> _Problem to solve_: Retype the lines of the records verbatim, starting at the first line of the records and ending at the line that contains "[x=177, y=489]", including both of those lines.

start Provided records

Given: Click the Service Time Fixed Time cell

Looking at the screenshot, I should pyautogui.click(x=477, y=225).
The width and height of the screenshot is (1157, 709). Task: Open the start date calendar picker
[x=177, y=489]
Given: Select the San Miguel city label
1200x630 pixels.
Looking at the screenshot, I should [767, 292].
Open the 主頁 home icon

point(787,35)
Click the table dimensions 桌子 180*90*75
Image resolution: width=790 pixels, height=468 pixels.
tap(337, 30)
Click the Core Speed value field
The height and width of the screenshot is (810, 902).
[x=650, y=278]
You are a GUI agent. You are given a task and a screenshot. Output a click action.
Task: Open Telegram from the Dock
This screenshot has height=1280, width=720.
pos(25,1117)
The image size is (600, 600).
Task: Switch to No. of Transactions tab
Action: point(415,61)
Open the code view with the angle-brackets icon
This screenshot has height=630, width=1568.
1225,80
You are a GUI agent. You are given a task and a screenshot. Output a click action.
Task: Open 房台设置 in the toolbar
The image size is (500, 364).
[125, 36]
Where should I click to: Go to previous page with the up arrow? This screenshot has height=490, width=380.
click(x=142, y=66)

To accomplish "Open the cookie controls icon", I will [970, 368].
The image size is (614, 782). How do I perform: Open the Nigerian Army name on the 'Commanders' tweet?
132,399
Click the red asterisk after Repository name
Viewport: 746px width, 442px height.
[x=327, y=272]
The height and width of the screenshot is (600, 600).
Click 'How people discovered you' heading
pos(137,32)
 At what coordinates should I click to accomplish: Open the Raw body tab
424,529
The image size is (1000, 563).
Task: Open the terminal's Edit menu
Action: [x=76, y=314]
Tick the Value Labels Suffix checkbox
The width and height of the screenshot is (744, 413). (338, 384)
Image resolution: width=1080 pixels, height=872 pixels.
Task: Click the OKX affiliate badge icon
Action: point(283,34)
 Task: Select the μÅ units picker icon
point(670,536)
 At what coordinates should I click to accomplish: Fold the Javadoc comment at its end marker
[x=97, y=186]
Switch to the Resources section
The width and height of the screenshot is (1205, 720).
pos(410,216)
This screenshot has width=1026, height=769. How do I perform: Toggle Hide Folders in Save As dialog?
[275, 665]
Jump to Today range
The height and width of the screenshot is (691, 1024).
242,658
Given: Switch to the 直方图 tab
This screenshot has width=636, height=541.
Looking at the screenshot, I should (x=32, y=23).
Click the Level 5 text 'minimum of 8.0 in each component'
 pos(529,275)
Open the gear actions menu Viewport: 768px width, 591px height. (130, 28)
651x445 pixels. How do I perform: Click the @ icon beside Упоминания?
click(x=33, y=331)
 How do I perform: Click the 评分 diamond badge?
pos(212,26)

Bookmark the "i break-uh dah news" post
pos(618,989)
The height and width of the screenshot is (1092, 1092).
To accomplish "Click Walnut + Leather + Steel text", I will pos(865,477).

end Provided records

> _Result of the exercise_:
Given: Click the Service Time Fixed Time cell

Looking at the screenshot, I should pyautogui.click(x=477, y=225).
The width and height of the screenshot is (1157, 709). Task: Open the start date calendar picker
[x=177, y=489]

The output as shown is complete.